The advent of NGS technologies has accelerated the discovery of new genetic alterations in AML.45,46 Among the main mutations detected are those in the FLT3, NPM1, CEBPA, MLL, NRAS, KIT, WT1, RUNX1, TET2, IDH1/2, DNMT3A, ASXL1, PHF6, SRSF2 and PTPN11 genes,4749 indicating that these genes may impact the prognosis of AML patients.50,51 For example, mutations in FLT3 (37–46%) indicate unfavourable prognoses; in contrast, mutations in NPM1 (48–53%) and CEBPA (13–15%) indicate a better prognosis.52 In the case of mutations in DNMT3 and TET2, the prevalence rates of these mutation in the Mexican population are 2.7% and 11.8%, respectively, and they indicate an unfavourable prognosis.50 The prognostic impact of IDH gene mutations in AML remains controversial. Some studies have associated these mutations with adverse reactions, while other studies have not been able to identify an association with the clinical response or survival.53,54 In the case of gliomas and glioblastomas, IDH1/2 mutations have been associated with increased survival; therefore, the use of IDH inhibitors is not necessary, unlike for AML55 A meta-analysis that included 8,121 AML patients showed that those with mutations in the IDH1 gene had a lower overall survival and a lower rate of complete remission than patients without mutations.56 We found that AML patients with IDH1 mutations had decreased survival, which is consistent with previous reports. In the case of IDH2 gene mutations, no difference in survival was reported. These results agree with those reported for the IDH2 gene, in which the presence of a mutation has no effect on overall survival and complete remission.57,58 However, mutations have been associated with lower rates of complete remission and higher rates of relapse, which is similar to our results.
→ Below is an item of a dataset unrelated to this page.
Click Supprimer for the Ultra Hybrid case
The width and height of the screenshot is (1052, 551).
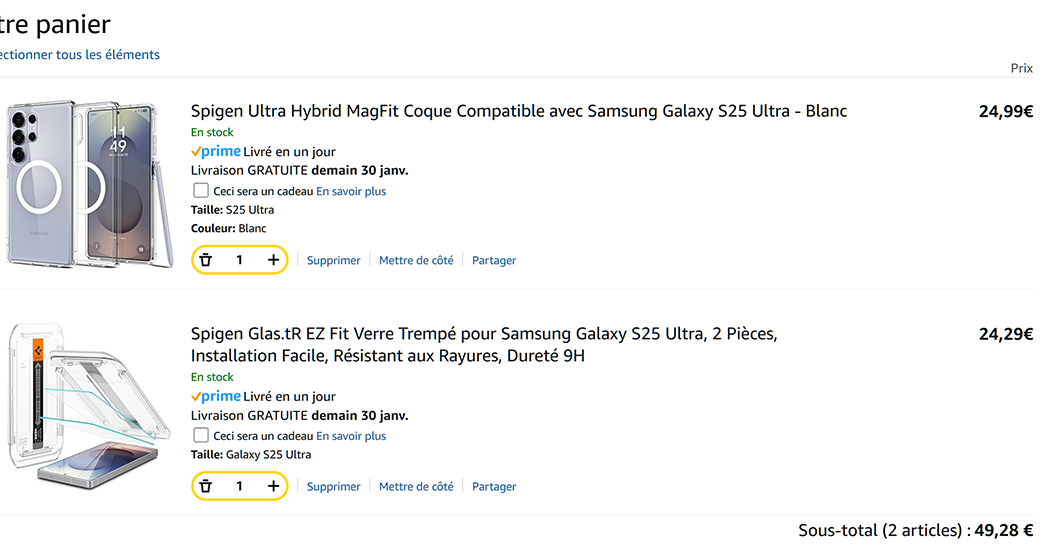tap(333, 260)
Finally, castPCRTM technology is considered a rapid and economical method for clinical practice that can be used as a diagnostic test for the detection of IDH1/2 gene mutations in AML.

Conclusion

The study of castPCRTM mutations allows rapid and timely diagnosis for the treatment of AML patients, and the importance of detecting other mutations, such as FLT3, TET2 and DNMT3, has been demonstrated. Our results revealed the frequency of IDH mutations in our population of AML patients and their impact on overall survival and risk of therapy failure. The presence of IDH gene mutations allows stratification of patients by risk group. In Mexico, there are no studies that demonstrate the frequency of these mutations to assess specific therapies, such as the use Ofivosidenib (Tibsovo), an IDH1 inhibitor, and Enasidenib (Idhifa), an IDH2 inhibitor.

Acknowledgments

This project was supported by CELGENE (AG221-TR-AML-PI-007979). This study was approved by the Ethics Committee of Hospital General of Mexico (Registration Number: HGM/DI/16/103/3/115). Clinical and informed consent was obtained from each patient or their family members.

Disclosure

The authors declare that they have no competing interests in this work.